ううん、山中さんの言葉って自信は感じられるのに、何故か不安になることが多いんだよなぁ。



「じゃあ、俺はこの人を送ってく。犀葉、最終の戸締りよろしく」


「えっ、貴方ですか」


「なんだよ、文句あるのか」


「俺が行きましょうか?」


「お前はダメ。ヘタレだから」



山中さんが関口さんを家まで送ってあげるそうだ。

ヘタレ、と聞いて今日の出来事を思い出して、心に刺さった。

まあ、確かに俺が行って、帰りに『此の世ならざるモノ』に襲われたりしたら、山中さんより的確に1人で対処できる自信はない。

そう思い、2人を見送る為に、俺も鳥居まで一緒に同行した。



「 ねえ、あきら。あの人は、あたしのことが見えないのね 」


「うん。そうだね」



鳥居の前で立ち、階段を下りていく山中さん達を見つめていると、俺の隣にいた璃音がぽつりと呟いた。

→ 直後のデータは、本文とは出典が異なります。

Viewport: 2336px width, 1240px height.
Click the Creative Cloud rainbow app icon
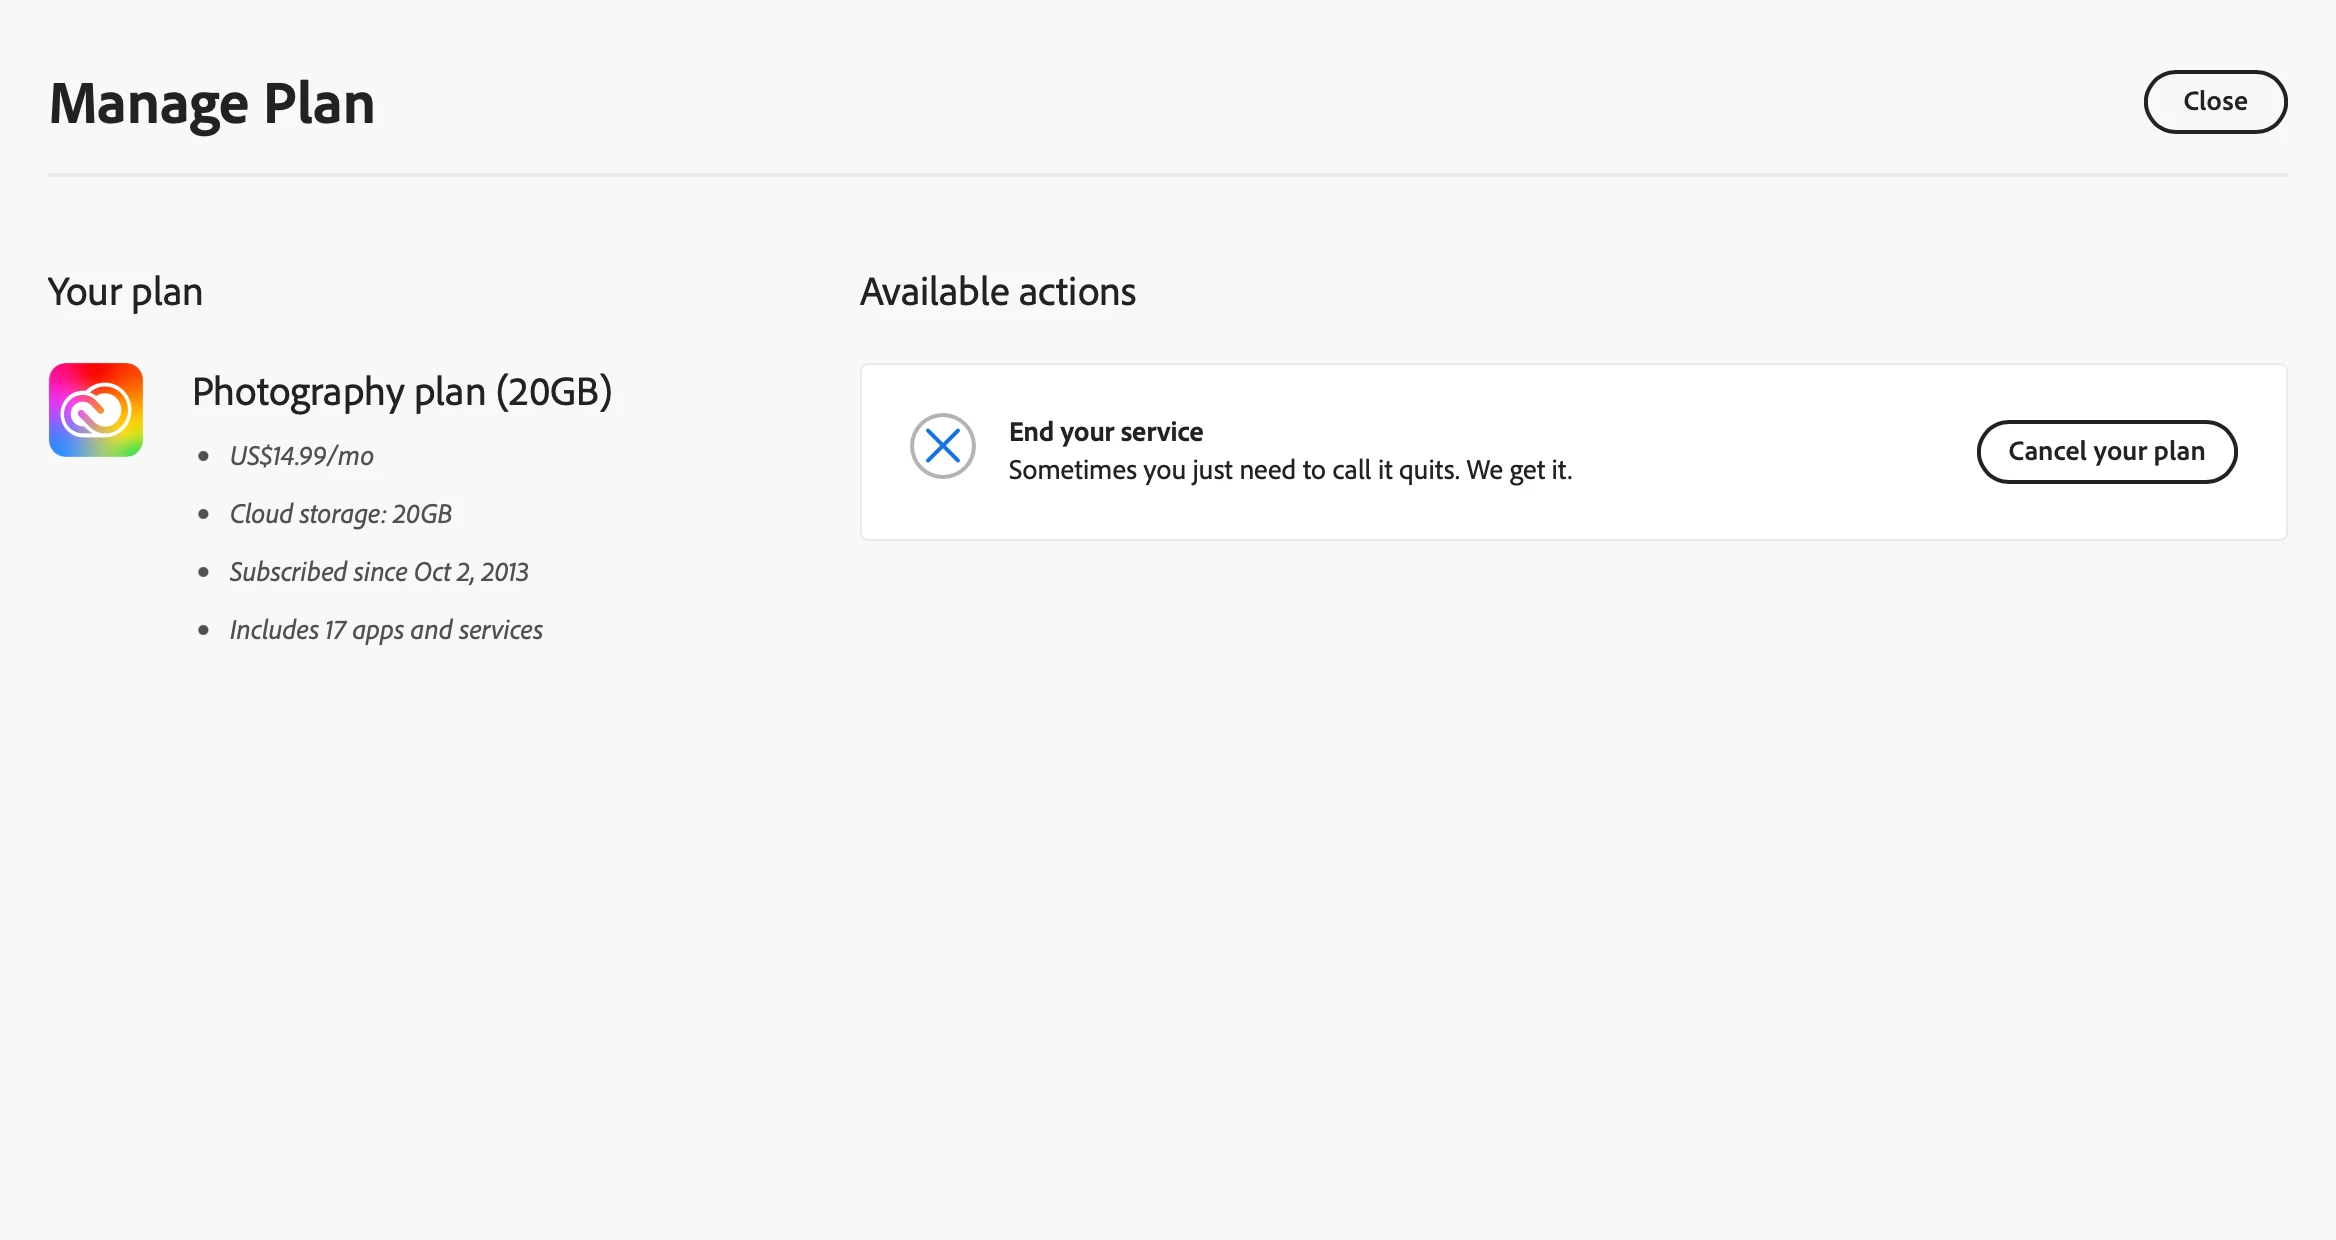tap(96, 410)
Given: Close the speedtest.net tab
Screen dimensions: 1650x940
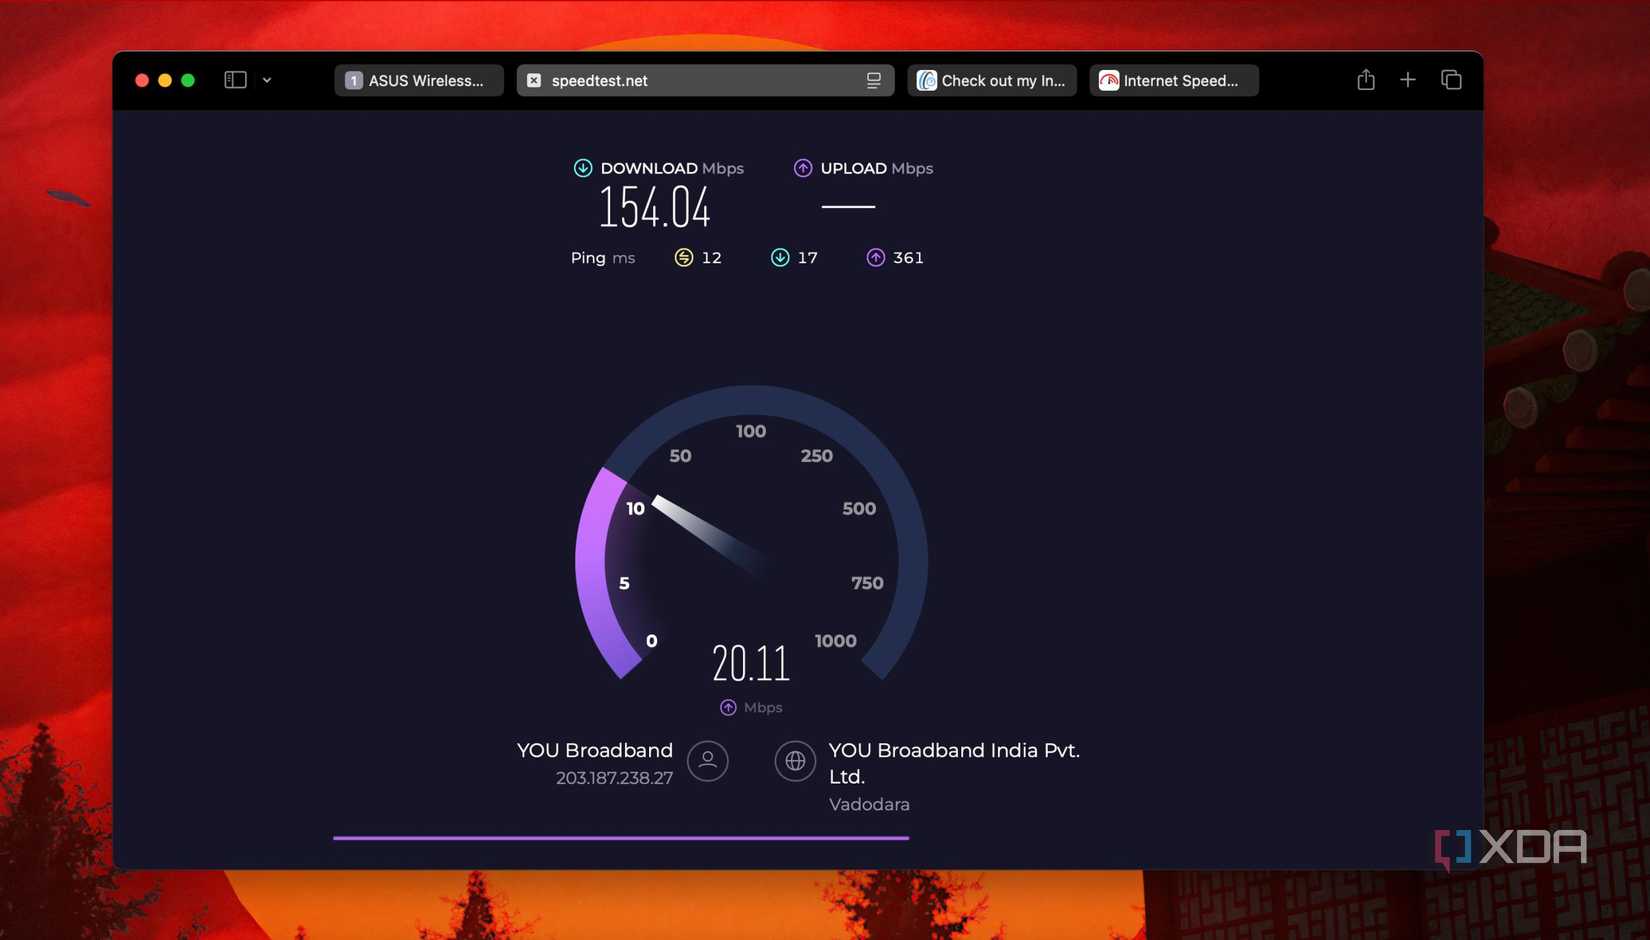Looking at the screenshot, I should 534,80.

その少しだけ悲しそうな声に、思わず俺は璃音の頭を撫でる。

すると、少しだけ嬉しそうな表情を見せて俺を見上げたが、すぐにその表情は不機嫌なものになってしまった。



「え、どうしたの!?」


「 ふーん。どうせ、あたしは魅力がないもーん。さっきの人みたいに、胸もおっきくないし! 」


「違うってば!」


「 ……やっぱり服も可愛いのがいいのかな 」



片頬を膨らませて、そっぽ向くように顔をそむける璃音。

胸なんて見ていないし、と思いつつも、意識したら背中にあたった柔らかい感触を思い出してきて、顔に熱が昇る。

そして、璃音はゆっくりと視線を足元に下げた。

服もいつもと変わらない。宮司さんからもらった緋袴と白衣という巫女の格好だ。

俺はそれで充分可愛いと思うのに。



「璃音は今のままでもすっごく可愛いよ!」


「 ほんと!?ふふ、嬉しいなぁ 」



頭を撫でるだけだったら満足してくれないので、ぎゅっと抱きしめる。

抱きしめたまま何度も頭を撫でると、嬉しそうに腰に手をまわしてくれた。

よかった、とほっと息を吐いていると、嬉しそうな笑い声も聞こえてきたので、思わず俺も嬉しくなった。



「 お兄ちゃん、大好き! 」


「ああ。俺も大好きだよ」



正直なところ、やきもちを妬いてくれたのは少しだけ嬉しかった。

そう言いかけたけど、再度拗ねてしまう気がしたので、その言葉は心の中で留めて、少しだけ腕に力を込めることにした俺だった。